This blog is the second in a series that began with the Leadership Blog titled “The Cover Matters”.
If you are a frequent reader of this blog, you know I was born and raised in Canada. When you think about Canada, what comes to mind? Polite people? Cold weather? Hockey? Toques? Curling? Free healthcare? Eh?
There is an excellent chance that the things that come to your mind when you think of Canada and Canadians are an incomplete and inaccurate stereotype of a diverse country and the individuals who call it home.
Each of us is, mostly unconsciously, programmed with filters. Our cultural programming causes us to look at the world through the lens of that culture. Our family of origin largely influences our programming, especially early in life. For better or for worse, our beliefs about money, race, gender, age, religion, politics, the environment and so on are often shared among family members as if they were recorded in our DNA. Our education system imprints us with filters. Our peer groups influence the way we view the world. Our leaders indoctrinate us into a corporate culture. The media plays a role in shaping the stereotypes we hold. Our past experiences color our future experiences.
Do filters help us or are they harmful? That is an important question for all leaders to ponder.

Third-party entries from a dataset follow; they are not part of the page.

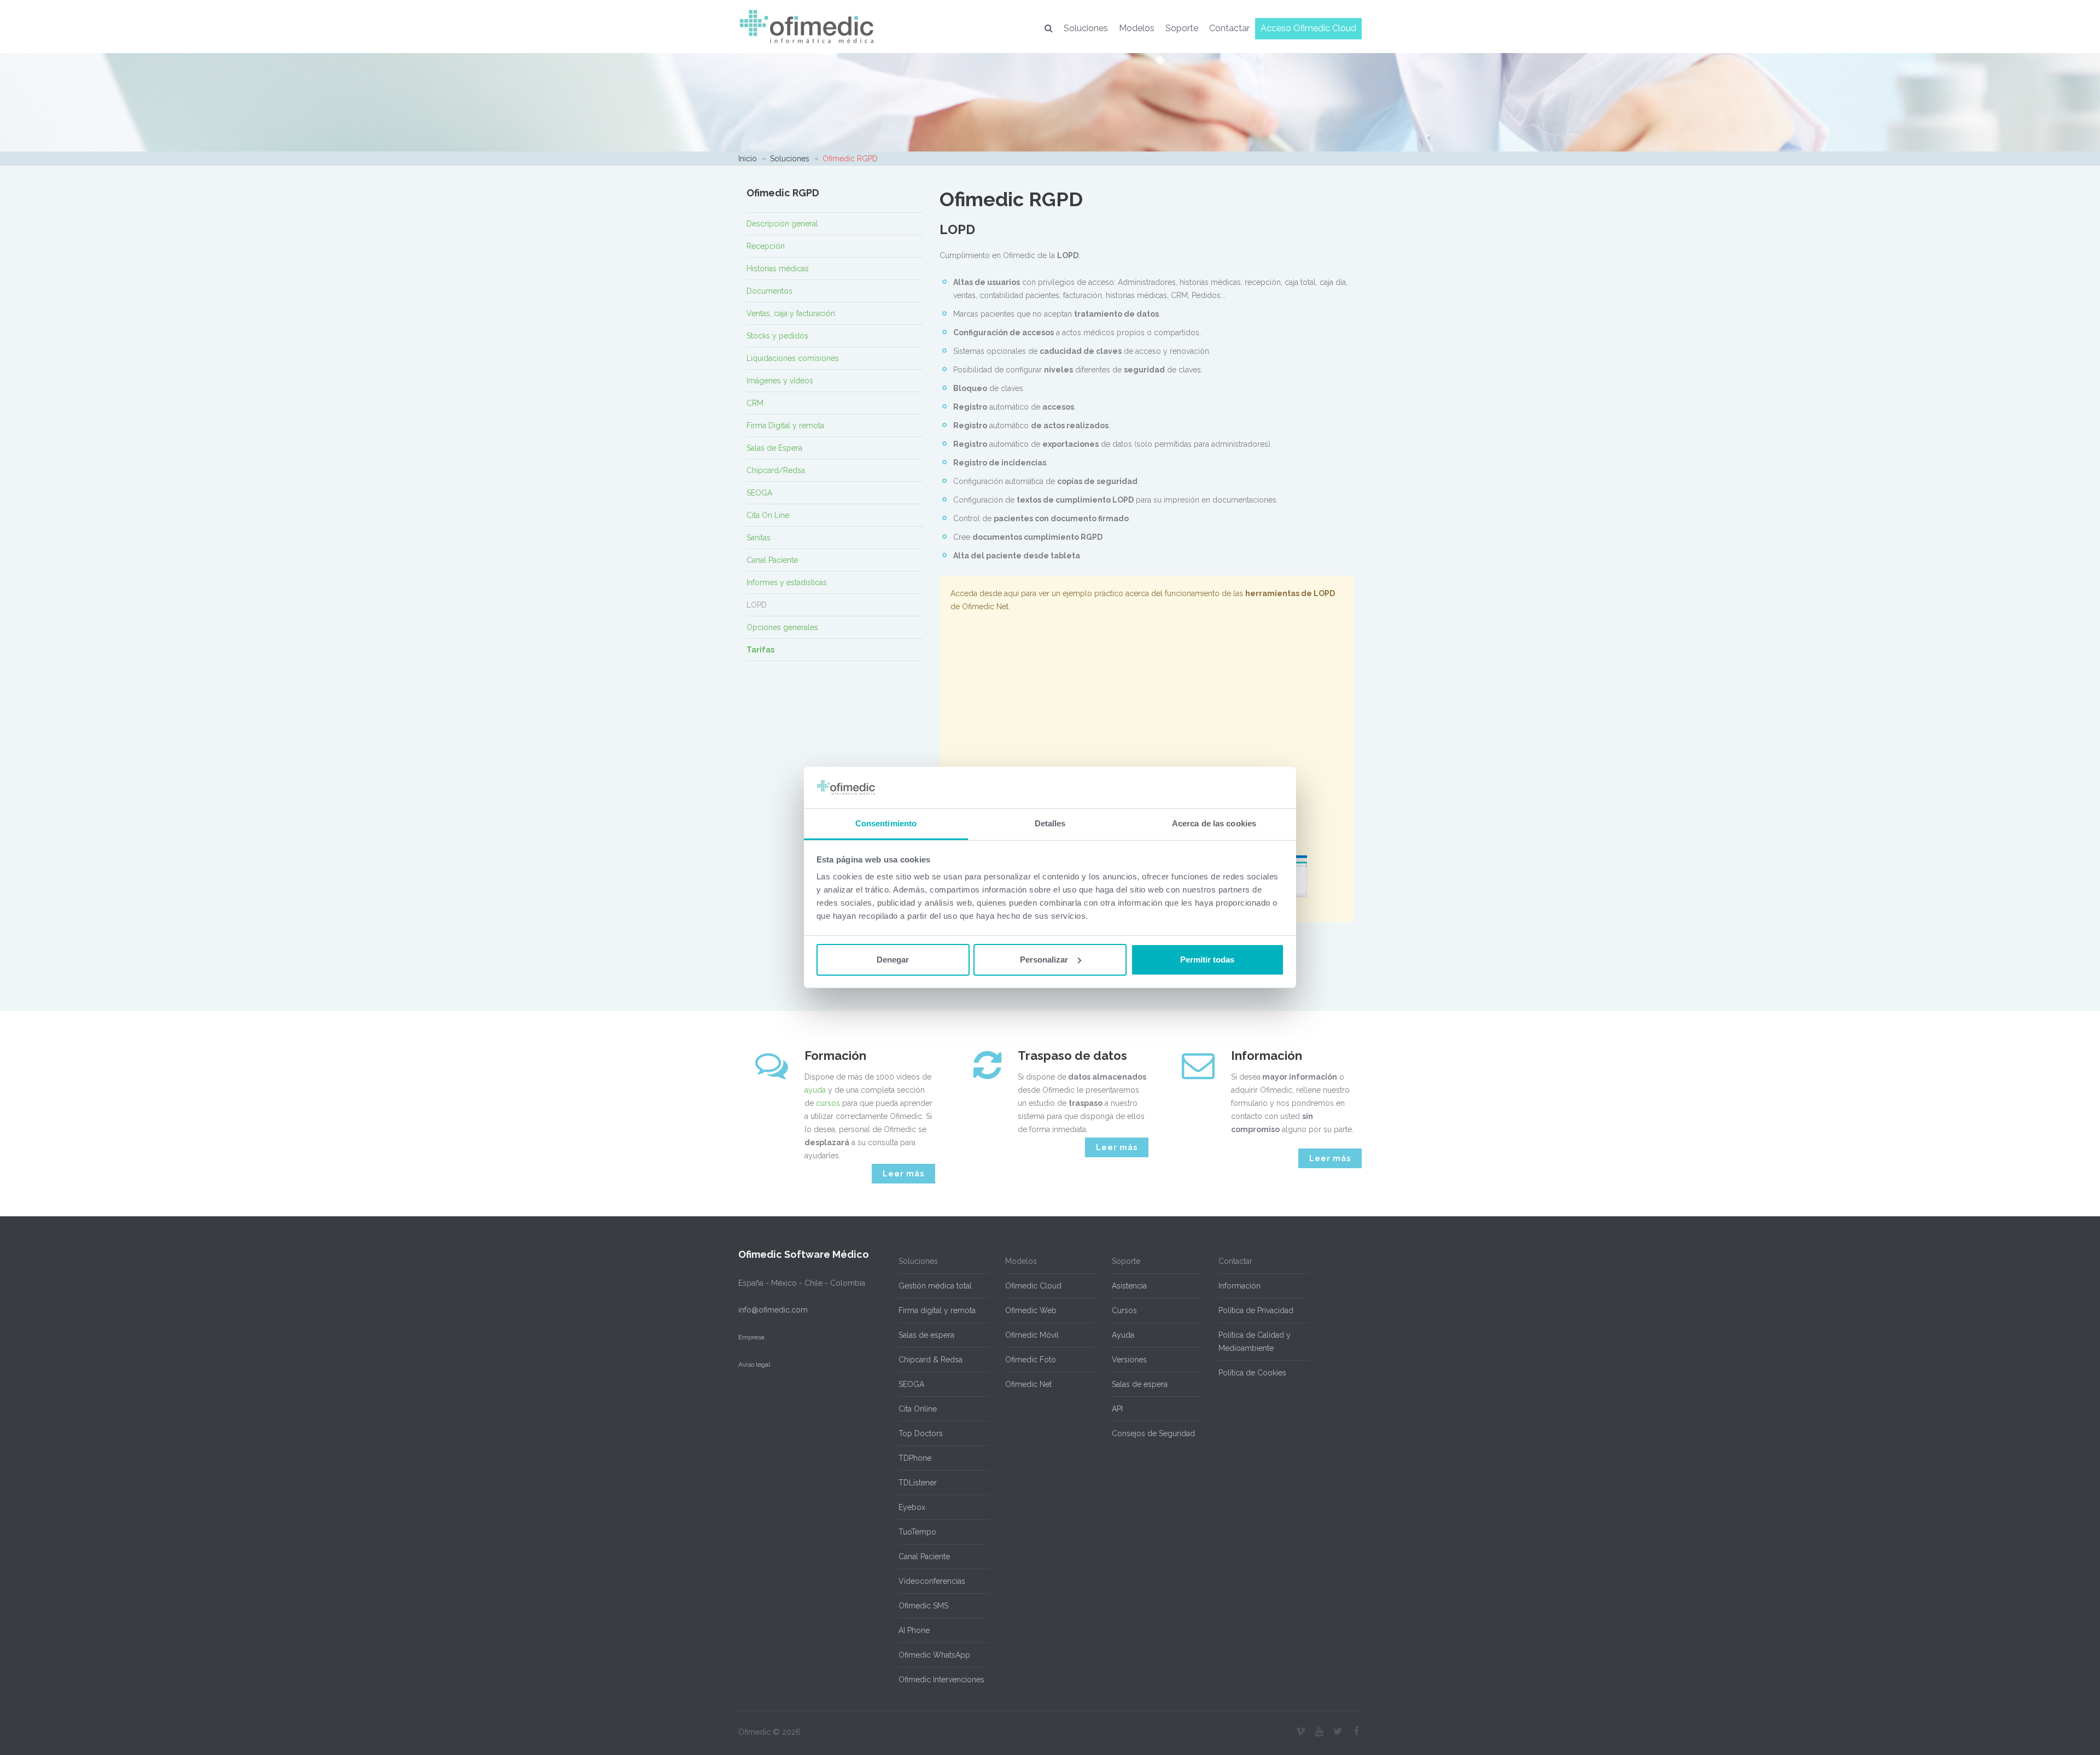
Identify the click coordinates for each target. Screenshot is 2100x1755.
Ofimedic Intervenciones (941, 1679)
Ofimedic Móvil (1032, 1335)
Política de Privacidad (1255, 1310)
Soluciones (1086, 28)
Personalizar (1044, 959)
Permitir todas (1207, 959)
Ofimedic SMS (923, 1605)
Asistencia (1129, 1285)
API (1117, 1408)
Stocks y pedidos (777, 335)
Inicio (747, 158)
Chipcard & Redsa (930, 1359)
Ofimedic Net (1028, 1384)
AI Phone (914, 1630)
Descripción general (782, 223)
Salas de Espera (774, 448)
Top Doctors (921, 1433)
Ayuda (1123, 1335)
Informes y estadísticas (786, 582)
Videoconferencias (932, 1581)
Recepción (765, 246)
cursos (828, 1103)
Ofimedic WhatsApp (934, 1655)
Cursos (1124, 1310)
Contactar (1229, 28)
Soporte (1181, 28)
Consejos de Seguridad (1153, 1433)
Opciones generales (782, 627)
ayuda (815, 1090)
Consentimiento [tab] (886, 823)
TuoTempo (917, 1531)
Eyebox (912, 1507)
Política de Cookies (1252, 1372)
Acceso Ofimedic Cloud (1308, 28)
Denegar (893, 959)
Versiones (1129, 1359)
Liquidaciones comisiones (792, 358)
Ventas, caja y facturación (790, 313)
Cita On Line (767, 515)
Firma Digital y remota (785, 425)
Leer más (903, 1173)
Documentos (769, 291)
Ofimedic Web (1031, 1310)
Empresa (751, 1337)
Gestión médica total (935, 1285)
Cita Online (918, 1408)
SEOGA (759, 492)
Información (1239, 1285)
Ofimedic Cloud (1033, 1285)
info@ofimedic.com (773, 1309)
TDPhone (915, 1458)
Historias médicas (777, 268)
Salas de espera (926, 1335)
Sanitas (758, 537)
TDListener (918, 1482)
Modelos (1136, 28)
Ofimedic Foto (1030, 1359)
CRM (754, 403)
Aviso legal (754, 1364)
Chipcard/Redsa (775, 470)
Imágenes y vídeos (779, 380)
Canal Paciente (772, 560)
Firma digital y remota (937, 1310)
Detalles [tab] (1050, 823)
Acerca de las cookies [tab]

Consider several commonly held negative stereotypes and contemplate how these filters may lead to poor decision making in the workplace.
- Older people resist change
- Young people are self-centered and entitled
- Introverts don’t make good salespeople
- Accountants can’t see the big picture
Even labels that don’t degrade the group they are assigned to can lead us to make decisions that have negative unintended consequences. Here are some common examples.
- Midwesterners have a good work ethic
- Asians are good at math
- Women are collaborative
- Men are most capable in a crisis
What are some of the filters that permeate your organization? Are they helping or hurting?